Gizli bir ajan edasıyla kafamı sağa sola çevirip etrafın kalabalık olup olmadığına baktım. Çimlerde uzanan birkaç öğrenci grubu, sadece iki masası dolu olan kafeterya, okuldan çıkan üç çocuk. Harika. Zaten şimdi çoğu öğrenci dersteydi. Sanki bir şeyim düşmüş de arabaya doğru yuvarlanıyormuş gibi davranıyordum. Elimi onu yakalamak için uzatıyordum ama yetişemediğim için hızla ilerleyip tekrar uzatıyordum. Böylece dikkat çekmemeyi planlıyordum. Tabi gerçekten dediğim gibi yapabilseydim... Benimkisi daha çok kambur kanguru yürüyüşüne benziyordu. En iyisi düzgün yürümekti...,,

Arabaya ulaştığımda son bir kez etrafa bakıp her şeyin yolunda olduğunu onayladıktan sonra hızla yere eğildim ve elime küçük bir çakıl taşı aldım. Aslında bu intikamı Kıvanç'tan almalıydım, arabayı kurban edemezdim ama o da benim şortumu atmıştı. Vicdanımı bir kenara bırakıp elimi biraz kaldırdım ve arabanın yolcu kapısının üstüne avuçiçi büyüklüğünde bir "D" harfi çizdim. Harika olmuştu. Kesinlikle sokak boyama sanatına karşı yeteneğim vardı. İçime işleyen zevki arka planda yaşayıp taşı yere attım. Sonra son kez etrafıma bakıp ayağa kalktım ve anfiye doğru yürümeye başladım.

Dersin ortasında derse girmek, hiçbir güvenlik önlemi almadan ip cambazı olmak gibidir. Herşey pamuk ipliğine bağlıdır. Eğer hocanın ruh hali iyiyse üç takla bile atabilirdiniz, ama kötüyse... Kendinizi aşağıya bırakın. Geçmiş olsun, öldünüz.

Sizce bana hangi seçenek düşüyordu? Benim gibi şanslı(!) bir kıza? Haklısınız, ben de kendimi aşağıya bıraktım.

Derse girmemle çıkmam bir olduğu için Kumru'yla da konuşamıştım. Zaten dersin bitmesine az kalmıştı. Kapıya yaslanıp beklemeye başladım. 13 dakika vardı. Telefonum titreyince çantamı çıkarıp gelen mesaja baktım. "Hemen kafeteryaya gel."  Ne demek gel? Hemen görmüş müydü arabayı? O zaman şu anda ne kadar sinirli olduğunu tahmin edebiliyordum. Gitmeyecektim. Kesinlikle korktuğumdan değildi(!).Zaten ona olan sinirim hala geçmemişti. Şimdi onu bekletmek belki biraz olsun içimi soğuturdu. Okulun arka kapısından çıkmak için hareketlendim. Zaten bugün iki dersim vardı. Yarı yarıya girmiş oluyordum. Tabi ilk derse girip çıkmıştım ama sonuçta girmiştim yani.

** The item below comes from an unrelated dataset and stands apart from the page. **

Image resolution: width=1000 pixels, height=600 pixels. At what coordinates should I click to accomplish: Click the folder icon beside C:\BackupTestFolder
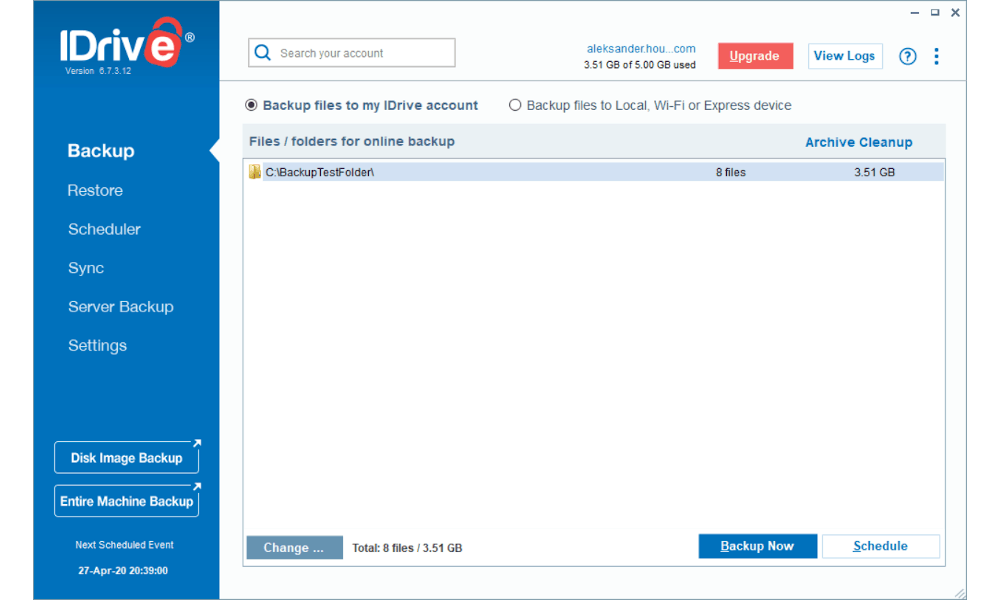coord(255,172)
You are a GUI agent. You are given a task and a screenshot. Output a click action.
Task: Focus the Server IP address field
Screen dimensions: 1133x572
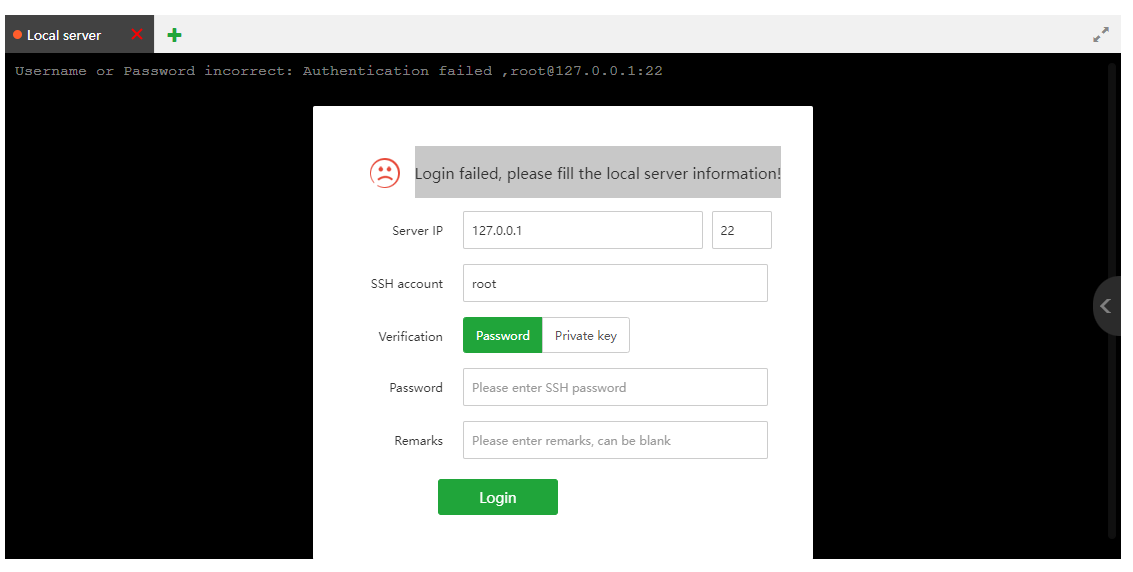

Kapıya ulaşmıştım ki adımlarım birden yavaşladı. Sonra durdu. En son geri geri gitmeye başladı. Çünkü karşımda ateş çıkartmak konusunda çakıl taşlarını sollamış mavi gözler vardı. Kollarını göğsünde birleştirmiş, buraya geleceğimi biliyormuş gibi bekliyordu. Beni öldürecekti. Ahh, beni kesin öldürecekti. Salak gibi çocuğun arabasına baş harfimi kazımıştım. Beni bulması pek de zor olmamıştır hani.

Ben bunları düşünürken Kıvanç beni fark etti ve birkaç adımda bana yaklaştı. Parmaklarıyla resmen kolumu kıskacına almıştı. Canım yanıyordu ama yaşadığım sürece bir önemi yoktu. Beni öldürmezdi, değil mi? Yok canım, abartıyordum. "Açıklama bekliyorum." Ama sesi hiç de abartıyormuşum gibi gelmiyordu...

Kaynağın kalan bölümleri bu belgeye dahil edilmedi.